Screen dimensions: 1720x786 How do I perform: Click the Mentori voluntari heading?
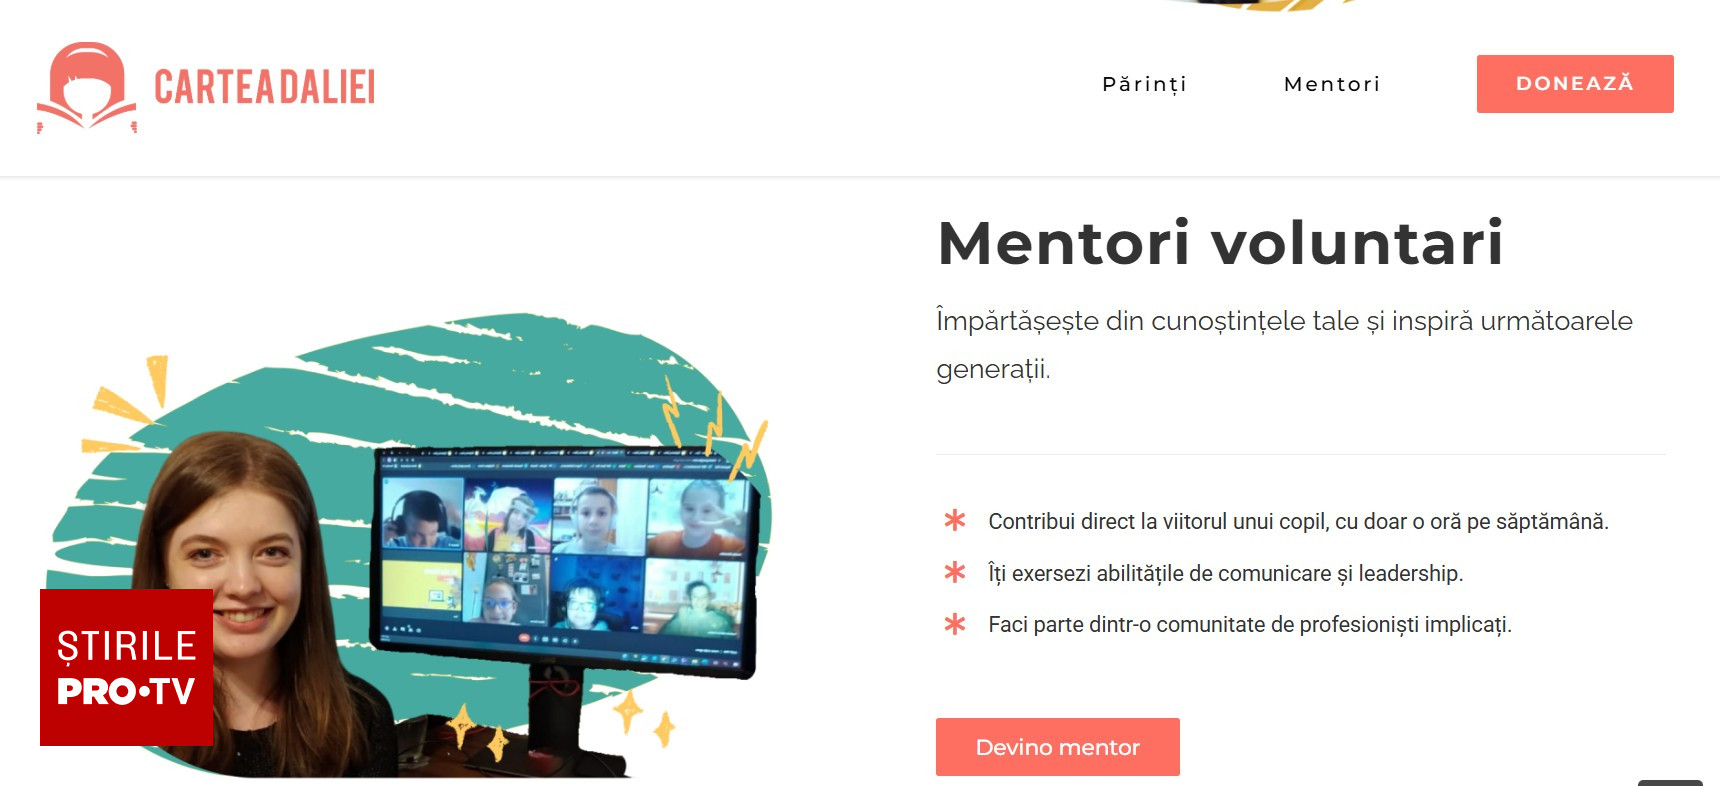(1220, 243)
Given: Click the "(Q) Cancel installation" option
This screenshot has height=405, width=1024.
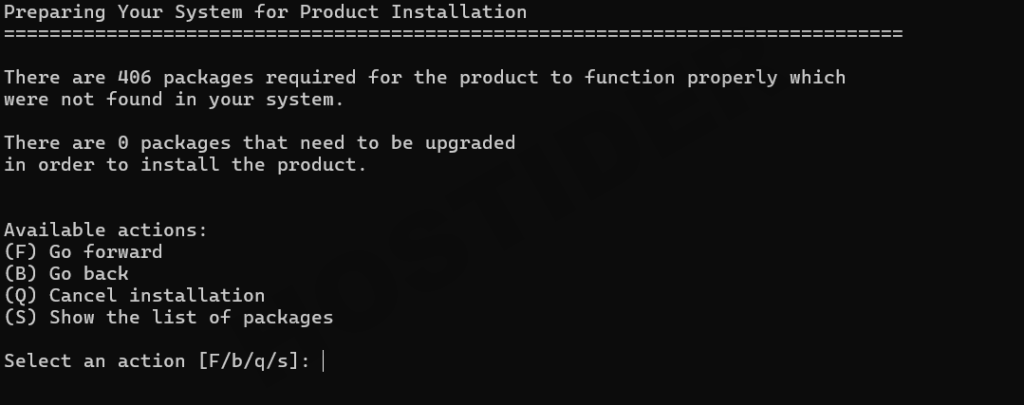Looking at the screenshot, I should point(134,296).
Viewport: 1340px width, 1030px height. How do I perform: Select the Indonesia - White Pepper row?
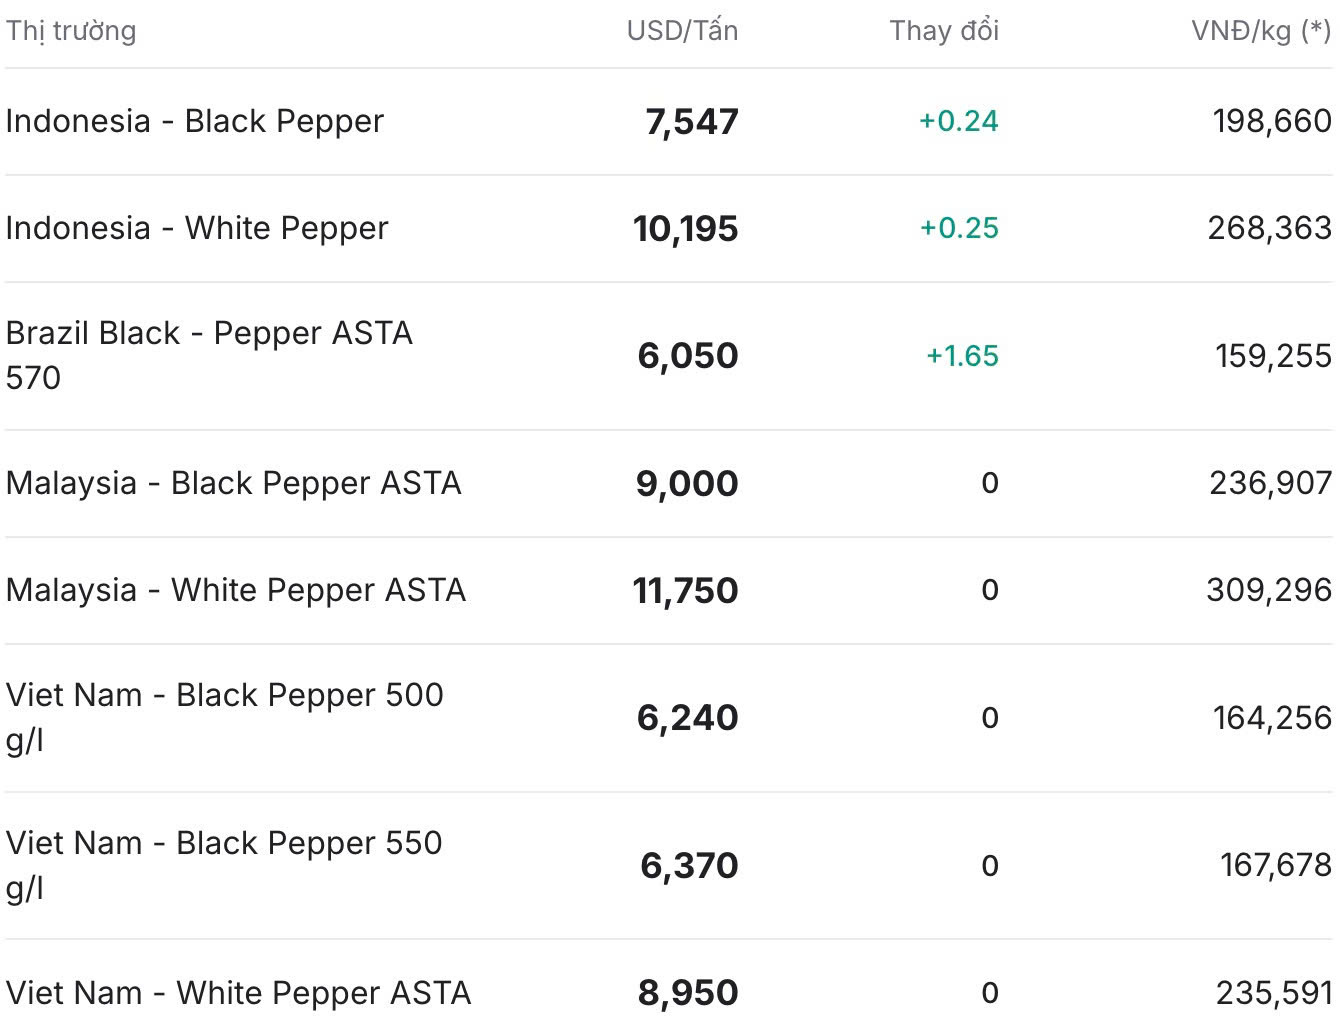click(669, 229)
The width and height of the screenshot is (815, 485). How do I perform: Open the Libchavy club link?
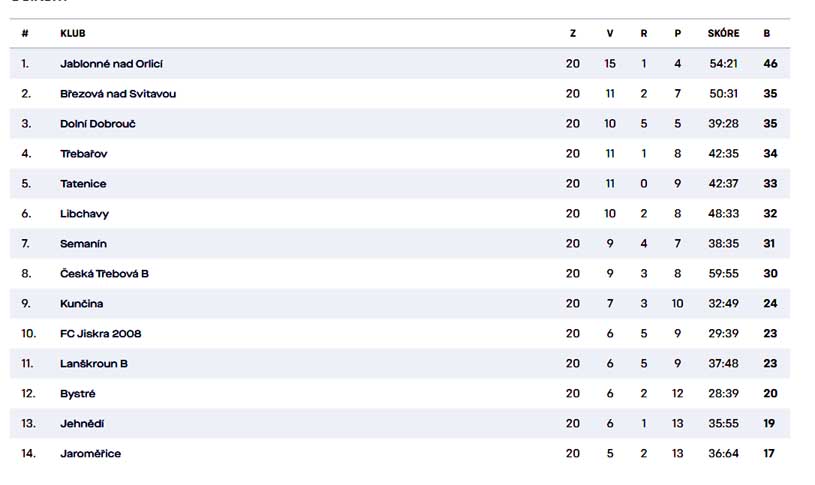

**ABOUT THIS EXERCISE:** Transcribe every entry exactly, omitting pictures.

**TASK ANSWER:**
Screen dimensions: 1720x786 How do I perform: Click the Mentori voluntari heading?
(1220, 243)
Given: Click the "(Q) Cancel installation" option
This screenshot has height=405, width=1024.
Looking at the screenshot, I should point(134,296).
Viewport: 1340px width, 1030px height. How do I perform: Select the Indonesia - White Pepper row?
click(669, 229)
The width and height of the screenshot is (815, 485). How do I perform: Open the Libchavy club link?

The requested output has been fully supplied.